Intertemporal choices underlie many of society’s most pressing decisions, from collective decisions such as global climate change and the war on obesity to more personal decisions such as consuming alcohol and investing in retirement plans. Virtually all decisions we make have a temporal component. This makes intertemporal choice relevant across a broad range of disciplines (e.g., economics, psychology, biology, neuroscience, finance, medicine, environmental science). Despite the extensive interest in this topic, there still is a critical gap in our knowledge of how individuals make intertemporal choices.
Imagine binary choice data on intertemporal choice behavior. Suppose that, for each pair of prospects, the modal (most frequent) choice among participants is the choice predicted by Exponential Discounting, a leading theory. Imagine that the modal choice of not even one single pair of prospects is consistent with Hyperbolic Discounting, a leading competitor to Exponential Discounting.
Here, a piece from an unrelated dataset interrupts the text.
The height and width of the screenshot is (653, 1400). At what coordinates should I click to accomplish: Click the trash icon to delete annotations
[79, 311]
Would this provide overwhelming evidence for Exponential over Hyperbolic Discounting? Actually, it is possible in such an experiment that every individual participant made choices in violation of Exponential and consistent with Hyperbolic Discounting! Aggregated data can be extremely misleading as to the underlying decision process, because of aggregation paradoxes similar to the famous voting paradoxes of social choice theory. This problem eludes much of the research community because individual and social choice researchers rarely collaborate.
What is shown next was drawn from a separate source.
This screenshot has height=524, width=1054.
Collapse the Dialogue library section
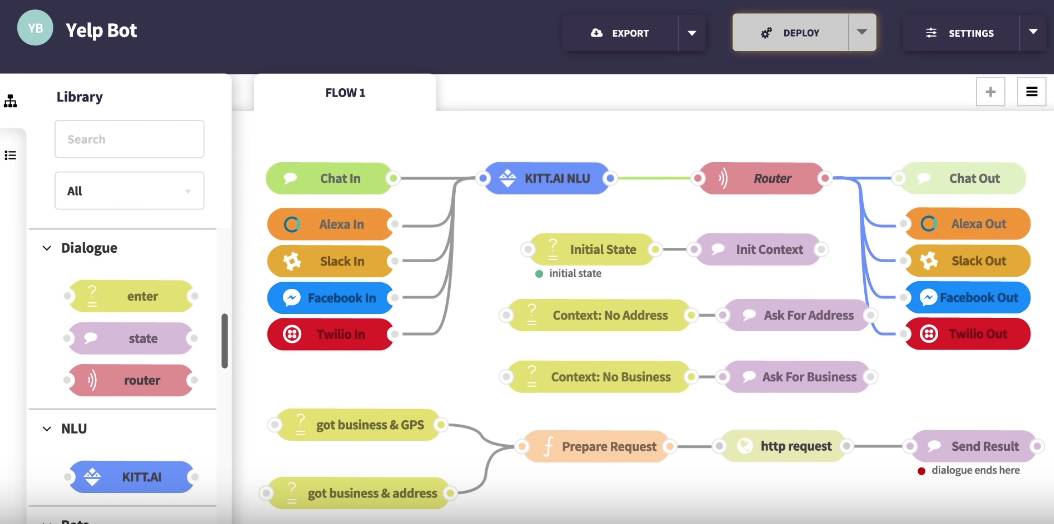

A second, and equally important problem is that much behavioral research on decision making relies on overly rudimentary mathematical and statistical methods for testing theories. A number of scholars have long warned about the need to incorporate probabilistic components into theories. One should never treat probability and statistics as a simple add-on to algebraic theory. Inadequate probabilistic specifications and inappropriate statistical tests, in turn, invite a host of artifacts. Very general mathematical and powerful statistical solutions for probabilistic specification and testing have recently started to emerge.
How is it possible to know what is best for a group of people when its members disagree with one another? In contemporary society people constantly search for a consensus that can satisfy everybody. A winner in a presidential election, a choice of the optimal policy in a large business organization, and a decision on the allocation of resources in a professional organization are just a few examples. Because of the nature of these high-stake decisions a variety of opinions are expressed in the group but only one can be chosen as a group decision.
The area of theoretical Social Choice provides us with bearish answers that a consensus may be unobtainable and that any group choice may be impugnable. Even worse, the choice of the best option may depend on the choice of the aggregation procedure. Nevertheless, the analysis of real-world data routinely argues against these theoretical predictions: the outcomes of voting procedures on real electorates agree remarkably well. This contradiction has puzzled researchers for decades. To solve this puzzle we propose novel models of electorates that explain the agreement among voting rules in real-world electorates, as well as the potential for mismatch among outcomes of various voting rules in popular articial domains.